The Dehesas of Extremadura: Spain's Ancient Pig Landscape

By La Dehesa · Invalid Date

Place

The dehesa is a working savanna of cork oak and holm oak across Extremadura and the Salamanca borderlands. It is not generic pasture. It is a managed ecosystem shaped by thin soils, scattered tree cover, seasonal rain, and long movement patterns. Those conditions create the acorn cycle that defines the finest Ibérico pork. The montanera runs from October to February, when pigs range freely and the landscape becomes part of the feed.

Acorns do not fall evenly. Tree density, oak age, and drainage all affect how much the animals can eat and how far they move. That movement changes muscle, fat, and finish. The geography is not backdrop. It is the mechanism.

People

The ganaderos who work this land carry a seasonal discipline that is easy to miss from a city office. They know which animals can finish on pasture, how the herd responds to weather, and when the oak crop is strong enough to support the cycle. That judgement is practical, built across years of good and bad seasons.

The matanza still shapes the cultural memory around the product, even when production is now modern and regulated. It keeps the link between animal, land, and preservation intact. The cortador completes that chain at service.

Product

Jamón Ibérico de Bellota sits at the top of the category because breed, feed, and cure all align.

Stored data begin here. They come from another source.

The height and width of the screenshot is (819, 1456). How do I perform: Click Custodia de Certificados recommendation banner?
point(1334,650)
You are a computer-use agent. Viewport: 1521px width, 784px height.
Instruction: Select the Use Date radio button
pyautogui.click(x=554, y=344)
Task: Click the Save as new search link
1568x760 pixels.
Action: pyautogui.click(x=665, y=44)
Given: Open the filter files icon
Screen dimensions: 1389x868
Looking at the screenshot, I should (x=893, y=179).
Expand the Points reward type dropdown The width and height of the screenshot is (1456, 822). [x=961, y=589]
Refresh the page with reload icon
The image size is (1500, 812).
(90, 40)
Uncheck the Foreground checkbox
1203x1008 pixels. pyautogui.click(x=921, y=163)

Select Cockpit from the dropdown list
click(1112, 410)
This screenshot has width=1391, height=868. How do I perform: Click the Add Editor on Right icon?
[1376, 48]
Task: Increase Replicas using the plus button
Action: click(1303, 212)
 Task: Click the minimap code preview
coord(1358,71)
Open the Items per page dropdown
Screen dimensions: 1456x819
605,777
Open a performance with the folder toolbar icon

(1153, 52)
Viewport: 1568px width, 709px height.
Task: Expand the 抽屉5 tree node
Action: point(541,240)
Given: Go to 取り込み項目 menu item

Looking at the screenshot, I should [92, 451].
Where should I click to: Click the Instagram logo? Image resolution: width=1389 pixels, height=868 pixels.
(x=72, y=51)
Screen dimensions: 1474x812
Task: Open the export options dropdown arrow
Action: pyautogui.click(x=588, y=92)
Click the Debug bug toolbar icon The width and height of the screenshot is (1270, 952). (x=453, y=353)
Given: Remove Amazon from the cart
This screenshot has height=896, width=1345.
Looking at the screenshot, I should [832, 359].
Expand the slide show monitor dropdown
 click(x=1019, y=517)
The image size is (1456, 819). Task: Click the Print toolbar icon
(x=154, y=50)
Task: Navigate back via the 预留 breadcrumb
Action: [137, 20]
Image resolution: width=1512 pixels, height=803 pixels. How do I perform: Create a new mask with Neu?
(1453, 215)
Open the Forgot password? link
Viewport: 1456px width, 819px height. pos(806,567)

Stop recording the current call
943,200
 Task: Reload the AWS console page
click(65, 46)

The classification is straightforward once stripped back: black-label 100 percent Ibérico de Bellota, red-label mixed-breed bellota, and the lower grades below it.

Minimum curing time is measured in years. Thirty-six months is a realistic floor for serious product, and many legs sit longer. The leg should feel supple, not dry. The aroma should be nutty and clean, not flat.

For a charcuterie board, aperitivo menu, or bar plate, bellota ham gives depth without embellishment. It tastes of place, season, and time. In professional kitchens, that means a small slice can carry the whole plate.